T2 毒素单克隆抗体及试剂盒的制备

2020-10-16方勤美刘建龙陈永聪郑在予陈秀霞

福建畜牧兽医 2020年5期

方勤美刘建龙陈永聪柯翎郑在予陈秀霞龚晖

（福建省农业科学院生物技术研究所福州 350003）

T2 毒素属于A 型单端孢霉烯族化合物，主要由三线镰刀、枝孢镰刀菌、拟枝孢镰刀菌、梨孢镰刀菌和硫色镰刀菌等真菌代谢产生[1]。食物和饲料中经常检测真菌毒素，其中T2 毒素最强，是蛋白质合成的强抑制剂[2]。研究证明[3]，T2 毒素可在体内产生更强的毒素物质，目前没有有效的治疗手段，对人类食物、动物饲料及健康具有潜在危害，唯有预防监测是唯一有效管控途径。所以，建立一套灵敏、快捷的检测方法已成为近年来的研究热点。

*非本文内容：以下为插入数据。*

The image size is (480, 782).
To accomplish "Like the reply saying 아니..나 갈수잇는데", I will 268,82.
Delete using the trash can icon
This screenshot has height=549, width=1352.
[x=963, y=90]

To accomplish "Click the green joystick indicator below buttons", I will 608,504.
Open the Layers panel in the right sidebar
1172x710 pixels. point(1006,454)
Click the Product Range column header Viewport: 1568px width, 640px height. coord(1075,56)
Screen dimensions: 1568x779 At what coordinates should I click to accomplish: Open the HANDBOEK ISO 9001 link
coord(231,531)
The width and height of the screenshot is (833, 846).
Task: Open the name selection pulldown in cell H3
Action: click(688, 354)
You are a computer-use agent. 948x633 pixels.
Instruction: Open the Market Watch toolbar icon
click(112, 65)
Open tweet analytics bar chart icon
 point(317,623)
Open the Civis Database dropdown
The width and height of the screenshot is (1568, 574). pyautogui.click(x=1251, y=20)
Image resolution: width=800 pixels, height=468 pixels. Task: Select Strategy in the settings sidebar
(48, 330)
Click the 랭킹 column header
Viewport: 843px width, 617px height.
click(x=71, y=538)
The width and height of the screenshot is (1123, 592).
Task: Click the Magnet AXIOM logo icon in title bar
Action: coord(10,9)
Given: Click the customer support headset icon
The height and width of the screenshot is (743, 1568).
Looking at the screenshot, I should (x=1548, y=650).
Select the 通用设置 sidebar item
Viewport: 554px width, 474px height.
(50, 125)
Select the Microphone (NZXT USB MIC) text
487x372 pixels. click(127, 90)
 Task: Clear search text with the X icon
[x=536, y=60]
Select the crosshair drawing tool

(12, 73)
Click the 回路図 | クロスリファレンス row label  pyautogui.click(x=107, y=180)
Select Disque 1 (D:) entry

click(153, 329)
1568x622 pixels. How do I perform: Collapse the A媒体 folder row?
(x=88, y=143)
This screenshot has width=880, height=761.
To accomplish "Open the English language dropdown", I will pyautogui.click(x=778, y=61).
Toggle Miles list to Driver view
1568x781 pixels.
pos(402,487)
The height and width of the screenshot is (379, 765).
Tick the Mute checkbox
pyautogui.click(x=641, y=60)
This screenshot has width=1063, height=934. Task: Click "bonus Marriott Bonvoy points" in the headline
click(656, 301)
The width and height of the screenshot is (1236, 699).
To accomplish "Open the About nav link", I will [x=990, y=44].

目前，已有气相色谱法[4]、气相色谱串联质谱法[5]、高效液相色谱法[6]和液相色谱串联质谱法[7]等用于T2 毒素检测，但这些方法需具备相关仪器和专业人员，检测成本昂贵，建立一套更简便实用的方法尤为重要。本试验制备单克隆抗体，并建立酶联免疫吸附试验方法，为食品和动物饲料中检测T2 奠定基础。

1 材料与方法

1.1 材料 T2 毒素免疫原为本室合成并保存。6～8 周龄BALB/c 小鼠购自北京，羊抗鼠的IgG、牛血清白蛋白(BSA)、96 孔板条、PBS 缓冲液购自SIGMA公司。

1.2 方法

1.2.1 免疫与细胞融合按经典程序免疫BALB/c小鼠。选出1 号小鼠进行细胞融合试验后，45%细胞培养孔中长出杂交瘤细胞株，用间接非竞争性ELISA 筛选，并用间接竞争法确证，从中选择出一株效价高又能被T2 毒素强抑制的杂交瘤细胞，经3 次克隆化后，克隆阳性率达100%，将其冻存于液氮罐中。

1.2.2 T2-OVA 板孔的制备将T2-OVA 用CBS缓冲液稀释至0.06 ug/mL，充分混匀后，在96 孔板的每孔中加入50 uL，37 ℃温育2 h，用PBST 洗板4 次，每次间隔3 min；拍干后加满封闭液，4 ℃封闭过夜，洗板；晾干后将板条密封置于冰箱保存，备用。

1.2.3 抗体效价测定采用间接ELISA 测定小鼠的血清效价。取经包被好的T2-OVA 板孔，每孔中加入50 uL 无菌PBS，然后自第一排依次加入50 uL小鼠血清，倍比稀释至倒数第2 排，最后1 排为空白对照，37 ℃孵育20 min，用洗液洗板3 次；每孔加50 uL 羊抗鼠酶标二抗，37 ℃孵育20 min，用洗液洗板5 次；每孔加50 uL 显色液，室温振荡反应10 min；每孔加入50 uL 终止液，用酶标仪读取OD450值。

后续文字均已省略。